High-pressure phases of MnCO3 by random structure search

Within the framework of density functional theory (DFT), we carry out a random structure search for an MnCO3 system under high pressures. The results identify a number of candidate structures under pressure ranged from 50 to 110 GPa, and we found several stable structures including the P1 symmetry structure, which was suggested by previous experiments; the structural properties are highly consistent with measured structural data. Furthermore, our results also indicate that the P1 symmetry structure becomes more energetically stable than the R3c symmetry structure above 55 GPa, which corresponds to the measured structural discontinuity in the experiment. Our results indicate that there are some candidate structures to be energetically comparable to the observed P1 symmetry structure, which may explain the inconsistency between the previous experimental results. Above 65 GPa, a phase transition into a high-pressure phase with P21/c symmetry is also predicted.
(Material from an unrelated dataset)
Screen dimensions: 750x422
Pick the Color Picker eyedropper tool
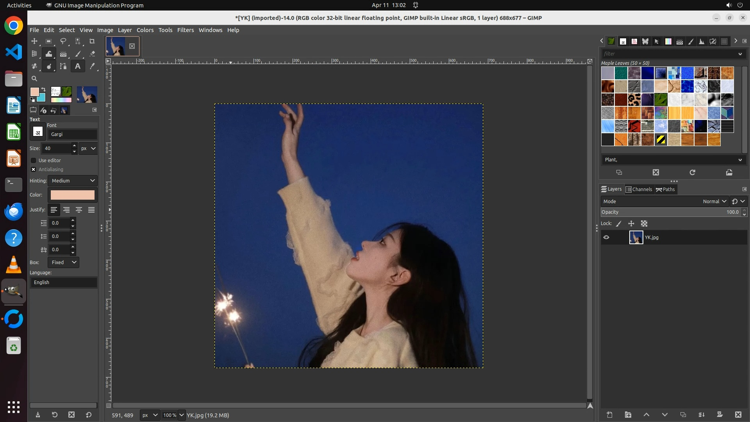[92, 66]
As the pressure increases, the coordinated number of Mn atoms is increased, from sixfold-coordinated octahedral geometry (MnO6, below 53.5 GPa) to sevenfold- and eightfold-coordinated polyhedron mixture phases (MnO7 and MnO8, 53.5-65 GPa), and finally to the eightfold-coordinated polyhedron (MnO8, above 65 GPa). For C-O bondings, the trigonal planar carbonate CO32- ion transits into the fourfold coordinated CO44- ion with distorted tetrahedron geometry and forms a one-dimensional chain structure above 65 GPa, which has also been predicted and observed in analogous systems.